An Easy, Self Working Repeatable Card Trick Prediction - The Solution!

Published : 15/10/2012 12:05:16
Categories : Party Tricks

An Easy, Self Working Repeatable Card Trick Prediction - The Solution!A few days ago I wrote a blog post, or perhaps rather more accurately, I wrote half a blog post which described a fantastic, self working, repeatable magic trick which you can easily learn in a few minutes. I explained how the illusion appears from the audience's point of view but, rather sneakily, I didn't include the method.

So, to put you out of your misery, or prove your theory correct, here goes with the solution. In case you didn't read the original post, you can read it now by clicking here. Alternatively, if you can't be bothered to read the previous post, here's a quick reminder of how the trick appears: To begin with you hand a pack of cards to an audience member and ask them to shuffle the cards as thoroughly as they like. While they're doing this you write out a prediction on a piece of paper, fold this up and place it on the table. Once they're happy you ask them to deal the cards out two at a time.

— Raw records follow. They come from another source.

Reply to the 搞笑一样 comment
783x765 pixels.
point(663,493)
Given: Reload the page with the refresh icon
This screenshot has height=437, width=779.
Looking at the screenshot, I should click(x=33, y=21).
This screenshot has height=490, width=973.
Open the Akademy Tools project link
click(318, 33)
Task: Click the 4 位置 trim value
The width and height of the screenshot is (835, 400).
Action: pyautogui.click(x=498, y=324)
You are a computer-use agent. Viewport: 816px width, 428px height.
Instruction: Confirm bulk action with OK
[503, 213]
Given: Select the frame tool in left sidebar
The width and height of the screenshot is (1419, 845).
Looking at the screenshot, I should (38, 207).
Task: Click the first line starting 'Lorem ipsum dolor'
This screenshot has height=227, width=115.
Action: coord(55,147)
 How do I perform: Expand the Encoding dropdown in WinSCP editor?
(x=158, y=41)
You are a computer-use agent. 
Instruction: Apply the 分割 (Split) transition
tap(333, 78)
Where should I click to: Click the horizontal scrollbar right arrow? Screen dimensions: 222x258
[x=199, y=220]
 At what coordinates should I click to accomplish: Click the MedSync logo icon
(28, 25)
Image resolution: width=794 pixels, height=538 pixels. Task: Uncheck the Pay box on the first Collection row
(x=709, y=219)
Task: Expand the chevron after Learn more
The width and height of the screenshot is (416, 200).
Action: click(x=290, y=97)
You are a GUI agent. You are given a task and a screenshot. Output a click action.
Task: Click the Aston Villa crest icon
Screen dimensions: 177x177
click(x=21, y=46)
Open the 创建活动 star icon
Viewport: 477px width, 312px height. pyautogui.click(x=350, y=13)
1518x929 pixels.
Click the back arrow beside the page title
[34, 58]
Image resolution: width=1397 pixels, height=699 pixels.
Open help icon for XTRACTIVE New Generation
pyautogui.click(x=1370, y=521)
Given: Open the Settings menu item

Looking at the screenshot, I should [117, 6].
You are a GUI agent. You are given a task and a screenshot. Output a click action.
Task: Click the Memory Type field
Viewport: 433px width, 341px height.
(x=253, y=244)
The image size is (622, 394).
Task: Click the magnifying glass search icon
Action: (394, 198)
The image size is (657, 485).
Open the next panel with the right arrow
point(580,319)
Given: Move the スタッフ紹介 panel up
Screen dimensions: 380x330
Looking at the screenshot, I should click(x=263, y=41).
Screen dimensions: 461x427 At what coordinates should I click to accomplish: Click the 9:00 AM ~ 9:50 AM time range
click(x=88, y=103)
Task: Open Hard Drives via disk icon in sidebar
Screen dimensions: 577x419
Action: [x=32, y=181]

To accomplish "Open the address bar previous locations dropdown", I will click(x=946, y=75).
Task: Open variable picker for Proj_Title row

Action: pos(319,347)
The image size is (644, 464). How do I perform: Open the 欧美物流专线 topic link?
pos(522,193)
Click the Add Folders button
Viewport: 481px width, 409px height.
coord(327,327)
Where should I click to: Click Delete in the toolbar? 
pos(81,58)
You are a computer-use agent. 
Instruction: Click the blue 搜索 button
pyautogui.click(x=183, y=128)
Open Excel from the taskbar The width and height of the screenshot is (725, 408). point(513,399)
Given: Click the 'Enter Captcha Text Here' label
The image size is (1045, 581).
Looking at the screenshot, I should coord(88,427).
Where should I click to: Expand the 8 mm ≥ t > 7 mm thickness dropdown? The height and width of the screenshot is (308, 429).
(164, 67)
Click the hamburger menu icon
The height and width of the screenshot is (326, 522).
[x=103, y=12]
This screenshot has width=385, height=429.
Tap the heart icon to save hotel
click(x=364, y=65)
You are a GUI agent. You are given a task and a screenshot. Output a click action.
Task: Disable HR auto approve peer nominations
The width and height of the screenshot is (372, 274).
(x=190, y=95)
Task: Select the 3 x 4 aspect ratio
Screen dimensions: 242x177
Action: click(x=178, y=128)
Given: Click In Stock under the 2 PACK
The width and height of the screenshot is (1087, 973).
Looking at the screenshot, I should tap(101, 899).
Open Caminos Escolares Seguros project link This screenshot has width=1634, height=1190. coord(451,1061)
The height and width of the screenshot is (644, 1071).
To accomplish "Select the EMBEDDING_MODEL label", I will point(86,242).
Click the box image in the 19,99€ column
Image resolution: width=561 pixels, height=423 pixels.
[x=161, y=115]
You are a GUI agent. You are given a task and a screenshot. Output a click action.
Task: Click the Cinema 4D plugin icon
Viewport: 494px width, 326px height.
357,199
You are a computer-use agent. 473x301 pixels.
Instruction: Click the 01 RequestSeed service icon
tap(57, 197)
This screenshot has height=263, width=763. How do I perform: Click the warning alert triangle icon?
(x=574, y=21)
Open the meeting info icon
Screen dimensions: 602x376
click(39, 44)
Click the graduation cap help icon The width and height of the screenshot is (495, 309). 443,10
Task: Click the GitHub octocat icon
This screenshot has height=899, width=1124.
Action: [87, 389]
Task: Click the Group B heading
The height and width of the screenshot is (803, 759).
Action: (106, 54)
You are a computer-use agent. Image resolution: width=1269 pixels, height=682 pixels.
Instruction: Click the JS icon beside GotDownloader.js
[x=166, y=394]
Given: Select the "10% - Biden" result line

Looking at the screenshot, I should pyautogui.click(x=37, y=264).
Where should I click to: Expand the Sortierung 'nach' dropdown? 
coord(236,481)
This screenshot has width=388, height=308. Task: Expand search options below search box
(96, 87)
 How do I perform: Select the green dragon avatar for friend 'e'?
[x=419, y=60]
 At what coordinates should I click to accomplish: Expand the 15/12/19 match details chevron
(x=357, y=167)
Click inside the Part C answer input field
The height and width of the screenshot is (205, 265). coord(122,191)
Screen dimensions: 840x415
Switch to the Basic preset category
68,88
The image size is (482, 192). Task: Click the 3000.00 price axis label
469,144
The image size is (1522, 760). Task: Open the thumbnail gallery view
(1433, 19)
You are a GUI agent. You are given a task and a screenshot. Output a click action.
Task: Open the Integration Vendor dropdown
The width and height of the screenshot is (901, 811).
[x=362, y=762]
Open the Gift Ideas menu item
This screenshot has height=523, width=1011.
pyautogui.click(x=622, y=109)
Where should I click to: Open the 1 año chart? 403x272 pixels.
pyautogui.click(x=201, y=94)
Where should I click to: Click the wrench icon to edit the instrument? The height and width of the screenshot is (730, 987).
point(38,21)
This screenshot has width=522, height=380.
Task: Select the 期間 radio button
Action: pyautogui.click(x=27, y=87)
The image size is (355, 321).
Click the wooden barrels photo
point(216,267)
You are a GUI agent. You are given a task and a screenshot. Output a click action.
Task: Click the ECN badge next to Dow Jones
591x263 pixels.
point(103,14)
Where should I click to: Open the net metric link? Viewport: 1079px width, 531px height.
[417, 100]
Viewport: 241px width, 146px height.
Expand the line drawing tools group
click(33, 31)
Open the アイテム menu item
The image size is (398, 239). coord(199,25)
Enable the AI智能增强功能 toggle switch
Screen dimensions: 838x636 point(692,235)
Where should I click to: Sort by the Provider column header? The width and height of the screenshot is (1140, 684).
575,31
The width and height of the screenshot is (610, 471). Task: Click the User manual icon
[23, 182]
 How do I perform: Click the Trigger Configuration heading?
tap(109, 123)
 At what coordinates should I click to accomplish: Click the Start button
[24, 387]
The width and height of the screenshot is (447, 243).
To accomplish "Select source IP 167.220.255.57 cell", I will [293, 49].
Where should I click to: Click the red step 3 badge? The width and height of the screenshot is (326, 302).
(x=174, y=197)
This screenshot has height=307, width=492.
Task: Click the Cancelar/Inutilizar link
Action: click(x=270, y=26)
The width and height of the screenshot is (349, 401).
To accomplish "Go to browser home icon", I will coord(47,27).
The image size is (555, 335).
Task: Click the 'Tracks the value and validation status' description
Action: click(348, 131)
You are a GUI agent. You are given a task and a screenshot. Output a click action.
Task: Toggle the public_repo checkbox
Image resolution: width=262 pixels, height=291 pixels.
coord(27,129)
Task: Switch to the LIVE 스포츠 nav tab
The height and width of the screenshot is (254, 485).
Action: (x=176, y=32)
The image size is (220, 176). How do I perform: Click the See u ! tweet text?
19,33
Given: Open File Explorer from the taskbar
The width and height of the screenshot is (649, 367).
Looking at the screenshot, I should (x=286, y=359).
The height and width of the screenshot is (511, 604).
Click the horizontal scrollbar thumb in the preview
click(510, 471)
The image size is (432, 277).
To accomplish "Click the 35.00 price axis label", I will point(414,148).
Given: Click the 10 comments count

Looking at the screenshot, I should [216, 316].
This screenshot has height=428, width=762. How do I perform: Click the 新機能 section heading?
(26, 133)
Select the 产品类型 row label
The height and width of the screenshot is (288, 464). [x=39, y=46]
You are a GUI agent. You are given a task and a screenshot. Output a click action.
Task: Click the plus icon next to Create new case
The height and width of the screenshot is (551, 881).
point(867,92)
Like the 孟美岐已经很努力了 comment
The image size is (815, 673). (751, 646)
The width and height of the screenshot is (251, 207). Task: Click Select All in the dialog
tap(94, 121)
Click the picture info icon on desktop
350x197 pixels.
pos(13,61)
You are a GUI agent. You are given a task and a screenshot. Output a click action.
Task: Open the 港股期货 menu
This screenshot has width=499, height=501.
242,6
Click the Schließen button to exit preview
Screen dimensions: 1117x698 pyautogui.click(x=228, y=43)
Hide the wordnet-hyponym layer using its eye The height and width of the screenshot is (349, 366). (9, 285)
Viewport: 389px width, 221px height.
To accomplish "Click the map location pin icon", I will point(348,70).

They are to look at each pair of cards, and if both cards are red, place these in a 'red' pile, if they are both black, place them in a 'black' pile, and if the pair of cards contains one red and one black, place them both in a discard pile. Once they have dealt out the whole deck, pop the discarded cards back in the box, and ask the volunteer meanwhile to count how many red cards they have, and how many black. Once they have finished counting, ask them to open your prediction. Let's say that they found they had 8 red cards and 12 black cards, your prediction would read '

There will be four more black cards than red'. Amazing! Of course, you may be asked to repeat the trick, because they may guess that, for some weird reason, when you deal the cards this way you always end up with these totals. So, remove the cards from the box, and combine them once again with the red cards and black cards. Hand your volunteer the complete deck and ask them to shuffle them thoroughly. Meanwhile, you write out a second prediction, fold it up and place it on the table. Again, when the volunteer is happy that the cards are well and truly shuffled they count out the cards the same way. They then add up how many red cards they have, and how many black, and let's say they have 10 red and 10 black cards, your prediction will read 'There will be the same number of red cards as black.' Amazing! Your prediction was right yet again, even though the outcome was different!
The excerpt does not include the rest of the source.